▶ TEXTE FOURNI
******************************

L'ancien refuse du couvercle - photo Luc Saugy

L’ancien refuge du couvercle – Photo Hélène Brandt 1926, collection Luc Saugy *

intérieur du refuge du Couvercle en juillet 1924 - photo George TerroyPierre Chevalier et Guy Labour au refuge du couvercle en 1927

l’ancien refuge du Couvercle en juillet 1924 (à gauche, photo George Terroy) et à droite en 1927 avec Pierre Chevalier et Guy Labour

 Samivel (1907-1992)   La lecture d’un passage de « l’Amateur d’abîme » de Samivel me ramène au refuge du Couvercle. Ce passage met en scène trois alpinistes qui séjourne dans le refuge. Prenant prétexte de la construction du nouveau refuge du Couvercle à proximité de l’ancien, deux d’entre eux ont engagés une conversation animée sur le thème du tourisme en montagne, débat qui porte sur la question suivante : la montagne doit elle être réservée à une élite méritante légitimée par son approche empreinte de spiritualité ou par l’effort physique ou bien doit-elle s’ouvrir au tourisme de masse par l’aménagement de son territoire au risque de détruire le fragile équilibre de son milieu naturel ? Chacun des deux protagonistes défend une opinion opposée et le troisième en qui on a aucune peine à reconnaître Samivel lui-même joue pour la circonstance le rôle de statue du Commandeur et prend le parti d’une protection du domaine montagnard face aux intérêts mercantiles pour en préserver sa pureté et son caractère sacré : « Le destin de ces grandes montagnes n’est pas d’être vues par les foules. Elles leur ont été données de loin, comme un rêve bleu flottant au dessus des plaines, et le plus humble d’entre nous peut comprendre ce signe. Mais pour entrer en familiarité avec elles, il faut au préalable franchir une multitude d’obstacles placés là comme atant d’épreuves et dont tous ne sauraient triompher. Le supprimer artificiellement, c’est compre l’ordre naturel des choses ; et rien de bon n’en est jamais sorti. Oui messieurs les entrepreneurs de spectacles naturels, construisez des « Kulm », des routes, des funiculaires ou des téléphériques ; montez les gens en cars, en bennes, en wagons, en ascenseurs, en paniers à salade, en tout ce qu’il vous plaira ; débarquez-les en vrac dans un désert, et collez-les avec des coussins sous les fesses devant le plus eau pays du monde : ils bailleront, messieurs, à raison de trois cent francs l’heure ! Il est vrai que ces trois cents francs iront dans vos poches : tout s’explique. »

******************************

▶ EXTRAIT SOURCE
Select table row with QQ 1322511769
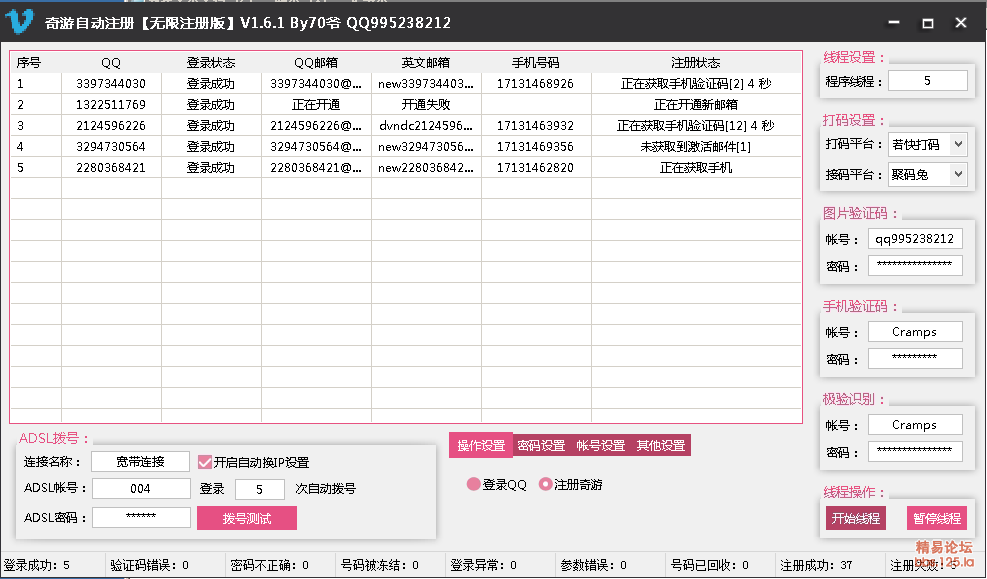The image size is (987, 579). [x=110, y=105]
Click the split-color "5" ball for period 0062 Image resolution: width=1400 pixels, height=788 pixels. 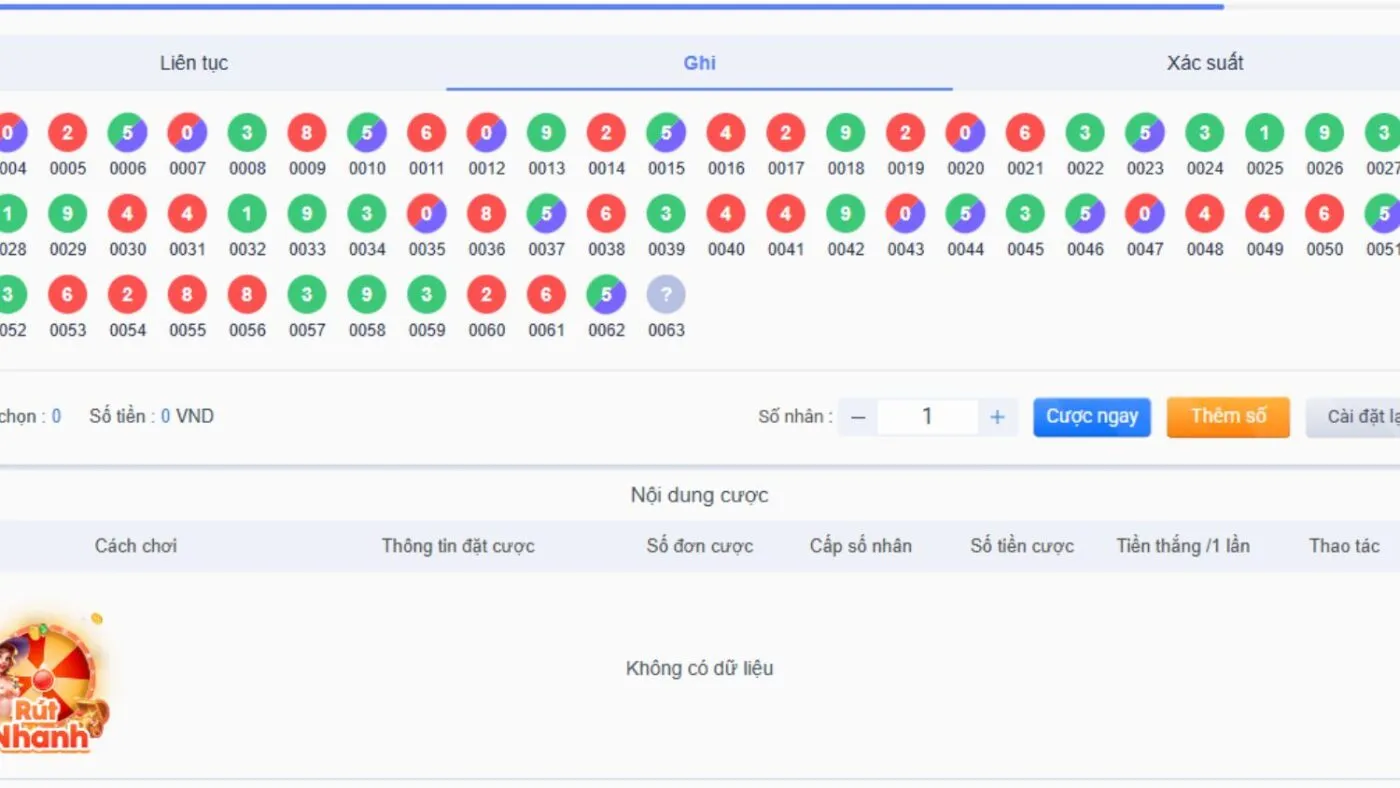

******************************

▶ CONSIGNES
1. Réduisez en liste le paragraphe du texte sur le refuge du Couvercle qui commence par « Samivel (1907-1992) », sans perdre ses faits principaux.
2. Rédigez la suite du texte sur le refuge du Couvercle et Samivel, à partir de sa dernière phrase.

▶ RÉSULTATS FINAUX
1.
- Le texte part de la lecture d'un passage de « l'Amateur d'abîme » de Samivel (1907-1992), qui ramène au refuge du Couvercle.
- Ce passage met en scène trois alpinistes qui séjournent dans le refuge.
- Deux d'entre eux prennent prétexte de la construction du nouveau refuge, près de l'ancien, pour débattre du tourisme en montagne.
- La question posée : réserver la montagne à une élite méritante, légitimée par la spiritualité ou l'effort physique, ou l'ouvrir au tourisme de masse par des aménagements, au risque de détruire le fragile équilibre du milieu naturel.
- Les deux interlocuteurs défendent des opinions opposées.
- Le troisième, en qui on reconnaît Samivel lui-même, prend le parti de protéger la montagne face aux intérêts mercantiles, pour en préserver la pureté et le caractère sacré.
- Selon lui, ces grandes montagnes ne sont pas faites pour les foules. Supprimer artificiellement les obstacles qui en gardent l'accès rompt l'ordre naturel des choses.
- Routes, funiculaires et téléphériques ne font qu'enrichir les entrepreneurs, devant un public qui s'ennuie.

2.
   L’Amateur d’abîme a été écrit en 1940. Samivel sera fidèle toute sa vie à cette ligne de conduite. En 1967 il fait paraître un roman  « Le Fou d’Edenberg » qui décrit l’histoire d’un village de montagne en but au projet délirant de promoteurs. Enfin, en 1973, il s’opposera vigoureusement à la réalisation de la Route des Grandes Alpes qui devait relier à travers les alpages, par le col du Joly, le Beaufortain à sa chère vallée des Contamines-Montjoie où il possède un chalet. Il dénonce alors « le saccage du seul espace naturel de moyenne montagne encore intact sur les versants français du mont Blanc ». En but aux édiles locaux et à la population de la vallée qui défendent majoritairement le projet pour des raisons économiques, il vend son chalet et quitte la vallée promettant de ne plus revenir. Finalement le projet sera abandonné pour des raisons financières.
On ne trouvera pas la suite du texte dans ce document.